GlaxoSmithKline and Pfizer Announce Joint Venture
Today GlaxoSmithKline and Pfizer announced a joint venture combining their consumer health divisions. This new business would represent by far the world’s largest consumer health company with around 6% of the global market.
This deal makes sense on a number of fronts. It brings together a number of global megabrands under one roof, from GSK’s Panadol and Voltaren to Pfizer’s Advil, Centrum and Nexium; together the company will house 25 consumer health brands with more than US$100 million in annual retail sales. It also marks a logical end to the rumors about Pfizer’s underperforming consumer health division, which had been reported to be on the block off-and-on for the last couple of years.

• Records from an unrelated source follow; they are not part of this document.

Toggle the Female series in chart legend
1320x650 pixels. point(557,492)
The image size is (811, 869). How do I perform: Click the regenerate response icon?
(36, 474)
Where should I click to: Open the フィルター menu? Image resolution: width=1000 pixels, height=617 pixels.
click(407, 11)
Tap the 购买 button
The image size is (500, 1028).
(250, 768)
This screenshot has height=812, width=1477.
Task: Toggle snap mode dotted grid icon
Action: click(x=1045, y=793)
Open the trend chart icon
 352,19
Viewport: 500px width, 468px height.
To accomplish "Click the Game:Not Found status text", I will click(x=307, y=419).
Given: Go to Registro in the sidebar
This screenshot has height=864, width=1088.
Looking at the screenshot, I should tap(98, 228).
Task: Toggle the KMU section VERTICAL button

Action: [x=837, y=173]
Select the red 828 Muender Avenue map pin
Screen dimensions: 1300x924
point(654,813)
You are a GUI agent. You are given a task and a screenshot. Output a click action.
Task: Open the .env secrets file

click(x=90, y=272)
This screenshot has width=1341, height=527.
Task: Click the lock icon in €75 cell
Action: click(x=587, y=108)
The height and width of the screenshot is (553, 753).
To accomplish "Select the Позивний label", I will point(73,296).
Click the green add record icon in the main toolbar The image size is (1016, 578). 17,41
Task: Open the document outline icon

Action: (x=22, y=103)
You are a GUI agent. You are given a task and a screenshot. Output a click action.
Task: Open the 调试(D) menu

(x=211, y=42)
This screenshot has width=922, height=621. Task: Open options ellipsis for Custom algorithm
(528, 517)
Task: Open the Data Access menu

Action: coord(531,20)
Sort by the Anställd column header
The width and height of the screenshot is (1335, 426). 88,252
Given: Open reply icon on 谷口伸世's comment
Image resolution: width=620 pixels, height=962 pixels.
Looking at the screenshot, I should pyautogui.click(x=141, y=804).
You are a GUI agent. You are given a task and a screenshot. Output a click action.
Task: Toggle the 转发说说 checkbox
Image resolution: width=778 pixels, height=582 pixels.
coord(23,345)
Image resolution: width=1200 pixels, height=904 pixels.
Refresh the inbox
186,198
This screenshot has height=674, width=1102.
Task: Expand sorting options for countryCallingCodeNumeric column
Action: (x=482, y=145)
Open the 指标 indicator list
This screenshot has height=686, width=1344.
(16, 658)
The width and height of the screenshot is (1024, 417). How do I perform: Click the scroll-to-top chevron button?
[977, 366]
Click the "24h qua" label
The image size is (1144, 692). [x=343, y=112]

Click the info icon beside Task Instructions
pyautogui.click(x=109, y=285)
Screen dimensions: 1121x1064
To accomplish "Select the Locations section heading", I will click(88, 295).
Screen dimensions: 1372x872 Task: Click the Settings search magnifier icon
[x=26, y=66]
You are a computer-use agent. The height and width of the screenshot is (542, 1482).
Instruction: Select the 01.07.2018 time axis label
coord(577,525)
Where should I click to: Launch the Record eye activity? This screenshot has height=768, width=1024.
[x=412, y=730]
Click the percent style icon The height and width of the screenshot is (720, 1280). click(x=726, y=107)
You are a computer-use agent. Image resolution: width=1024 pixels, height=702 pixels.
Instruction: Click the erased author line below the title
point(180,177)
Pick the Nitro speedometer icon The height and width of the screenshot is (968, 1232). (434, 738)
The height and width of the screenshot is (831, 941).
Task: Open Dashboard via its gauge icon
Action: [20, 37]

GSK has the capacity to take on a joint venture of this magnitude, as its 2015 JV of Novartis’s consumer health division proved (GSK bought out Novartis’s share of this joint venture earlier this year). GSK has also been able to show steady growth in a consumer health marketplace where many of the leading players, like Pfizer, have seen recent difficulties. It also makes sense in terms of the new company’s geographic portfolio, with Pfizer’s well-built presence in the US complementing GSK’s leading position in Western and Eastern Europe and the Middle East and Africa.
Finally, it will also expand GSK’s consumer health portfolio from pure OTC toward the faster-growing vitamins and dietary supplements categories where Pfizer plays more actively (with megabrands such as Centrum, Caltrate, Emergen-C and Vitasprint); more than half of Pfizer’s global consumer health sales come in the form of vitamins and dietary supplements, while 95% of GSK’s consumer health sales fall in OTC. This will allow the newly merged company take advantage of changing consumer trends around healthy living that are driving interest in vitamins and dietary supplements and will give them a competitive boost in diversifying away from a pure OTC portfolio.